Telemann: Fantasias (12) for Viola da Gamba, TWV 40:26-37
Richard Boothby (viola da gamba)
There was great excitement in the world of early music when these twelve Fantasias for Viola da Gamba were discovered amongst a private collection in Germany in 2015. These Fantasias were known about but had been presumed lost.
I first had the privilege of hearing these works in the wonderful acoustic of St. Georges, Brandon Hill, Bristol almost two years ago. Richard Boothby talked us through each of the fantasias by the great German Baroque composer Georg Philipp Telemann before performing them. On that occasion Boothby changed the order of the fantasias slightly – based around the weaker and stronger sounding chords on the viol. The evening ending fittingly with the strong Fantasia No. 11 in D minor.
The twelve pieces were written, in 1735, for solo viola da gamba without any bass accompaniment. They have been recorded previously, most notably by the Amsterdam-based gambist Robert Smith, in St Hilda’s Church, Sherburn, North Yorkshire in 2016 – a CD released on the Resonus Classics label to critical acclaim.
Readers may be more familiar with Richard Boothby as a member of the Purcell Quartet, which he founded in 1984, or as a member of Fretwork. However he is also a fine soloist and has a number of instrumental recordings to his name. A personal favourite of mine is his recording of William Lawes’ Complete Music for Solo Lyra Viol released by Harmonia Mundi a couple of years ago.

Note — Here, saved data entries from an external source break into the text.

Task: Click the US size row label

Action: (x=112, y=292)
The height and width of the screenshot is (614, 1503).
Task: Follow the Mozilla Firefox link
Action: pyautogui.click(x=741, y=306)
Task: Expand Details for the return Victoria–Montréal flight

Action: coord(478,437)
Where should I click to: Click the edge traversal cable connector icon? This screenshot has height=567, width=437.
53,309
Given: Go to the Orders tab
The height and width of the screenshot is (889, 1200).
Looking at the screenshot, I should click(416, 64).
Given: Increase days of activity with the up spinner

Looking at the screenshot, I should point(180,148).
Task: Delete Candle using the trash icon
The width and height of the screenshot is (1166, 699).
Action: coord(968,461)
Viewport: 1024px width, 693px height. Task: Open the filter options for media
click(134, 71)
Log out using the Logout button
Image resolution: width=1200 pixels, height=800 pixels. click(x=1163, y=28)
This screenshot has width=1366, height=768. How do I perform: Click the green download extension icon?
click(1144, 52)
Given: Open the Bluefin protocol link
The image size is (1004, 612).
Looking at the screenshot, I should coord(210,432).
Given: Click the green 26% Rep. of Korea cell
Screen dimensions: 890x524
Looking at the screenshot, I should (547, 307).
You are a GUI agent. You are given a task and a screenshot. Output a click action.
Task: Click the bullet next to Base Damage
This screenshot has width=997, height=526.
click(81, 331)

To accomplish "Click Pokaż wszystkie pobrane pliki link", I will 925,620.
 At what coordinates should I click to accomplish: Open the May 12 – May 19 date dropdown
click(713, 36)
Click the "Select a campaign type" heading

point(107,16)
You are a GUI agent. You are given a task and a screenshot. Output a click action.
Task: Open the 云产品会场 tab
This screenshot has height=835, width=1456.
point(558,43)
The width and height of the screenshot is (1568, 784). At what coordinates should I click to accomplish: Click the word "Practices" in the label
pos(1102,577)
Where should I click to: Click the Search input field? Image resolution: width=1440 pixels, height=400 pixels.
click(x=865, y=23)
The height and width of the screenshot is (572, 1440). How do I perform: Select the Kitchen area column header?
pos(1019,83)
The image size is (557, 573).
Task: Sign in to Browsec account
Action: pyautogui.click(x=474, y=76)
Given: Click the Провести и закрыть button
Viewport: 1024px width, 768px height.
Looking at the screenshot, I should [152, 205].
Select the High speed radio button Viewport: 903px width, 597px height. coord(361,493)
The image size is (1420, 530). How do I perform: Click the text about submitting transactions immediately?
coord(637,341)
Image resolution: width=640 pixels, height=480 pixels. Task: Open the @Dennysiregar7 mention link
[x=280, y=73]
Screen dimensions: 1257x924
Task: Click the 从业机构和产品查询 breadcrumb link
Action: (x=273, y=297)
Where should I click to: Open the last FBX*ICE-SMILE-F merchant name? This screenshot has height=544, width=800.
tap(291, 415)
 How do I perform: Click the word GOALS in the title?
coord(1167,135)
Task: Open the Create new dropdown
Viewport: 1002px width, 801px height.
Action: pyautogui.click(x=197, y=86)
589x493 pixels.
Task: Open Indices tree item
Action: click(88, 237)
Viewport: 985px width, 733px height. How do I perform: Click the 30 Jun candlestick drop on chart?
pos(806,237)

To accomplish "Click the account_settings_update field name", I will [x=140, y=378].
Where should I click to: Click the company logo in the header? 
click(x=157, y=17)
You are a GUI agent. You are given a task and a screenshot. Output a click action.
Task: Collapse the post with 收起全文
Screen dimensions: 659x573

On the CD under review, recorded in the Church of St. Mary Magdalene, Sherbourne, Gloucestershire last summer, Boothby presents the Fantasias in numerical order. Listening to Richard Boothby performing these short pieces one becomes aware of their astonishing range. Each fantasia possesses its own character and compositional signature. For example Fantasia No. 2, in D major dances with an infectious jollity, Fantasia No. 3 in E minor is melancholy and Fantasia No 4 in F major plumbs the depths of despair.
These fantasias are by turns virtuosic and expressive and this together with the exemplary playing of Richard Boothby makes for a very entertaining listen for fans of Telemann and of viola da gamba playing. For other lovers of baroque music these works are well worth exploring though you might choose not to play all twelve in one sitting.
So how does this offering fare in the rapidly growing market-place for this newly discovered work. There are brief notes (by Richard Boothby) supplied but no mention of the instrument being played. This is a shame as specialists should definitely seek out this recording and they would likely be interested in the provenance of the instrument. Richard Boothby gives us a very elegant reading that imbues each of the fantasias with charm and an individual flair; though one of my colleagues would have liked ‘a little more dancing élan’ in places. The sound of Richard Boothby’s viola da gamba has been captured superbly by the engineers at Signum and to my ears this is to be preferred to the Resonus Classics release. Much as I enthused on first acquaintance with Robert Smith’s performance, and as enjoyable as I still find it, by comparison this new CD by Richard Boothby has the most to offer and is clearly my recommended version of these endlessly fascinating works.